(Text and item location rows)
********************
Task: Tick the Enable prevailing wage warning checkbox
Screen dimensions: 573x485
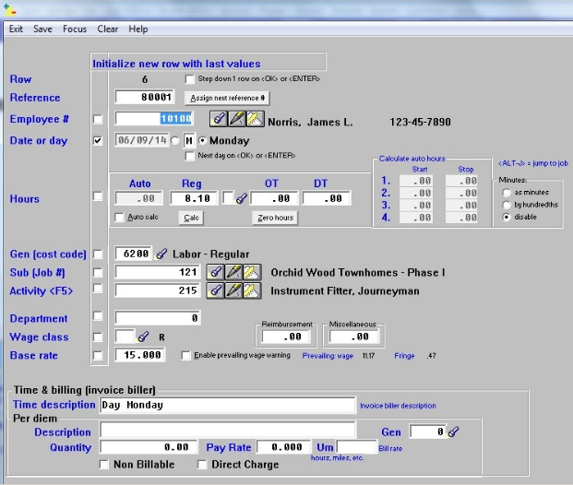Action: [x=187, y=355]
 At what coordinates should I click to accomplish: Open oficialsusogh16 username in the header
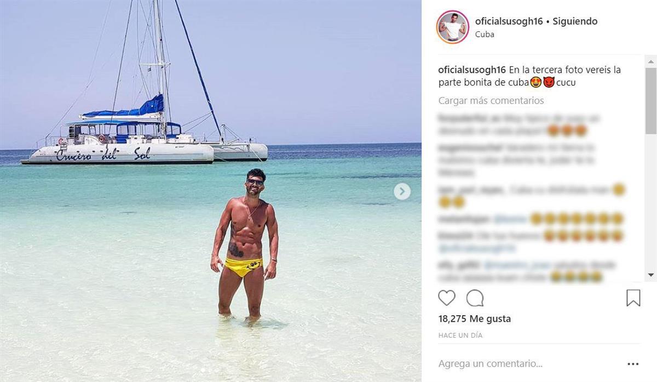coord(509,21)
********************
▶ [Problem to solve]
Copy every row above word for word, leaving the pictures out.

▶ [Exercise answer]
Task: Tick the Enable prevailing wage warning checkbox
Screen dimensions: 573x485
Action: [x=187, y=355]
 At what coordinates should I click to accomplish: Open oficialsusogh16 username in the header
coord(509,21)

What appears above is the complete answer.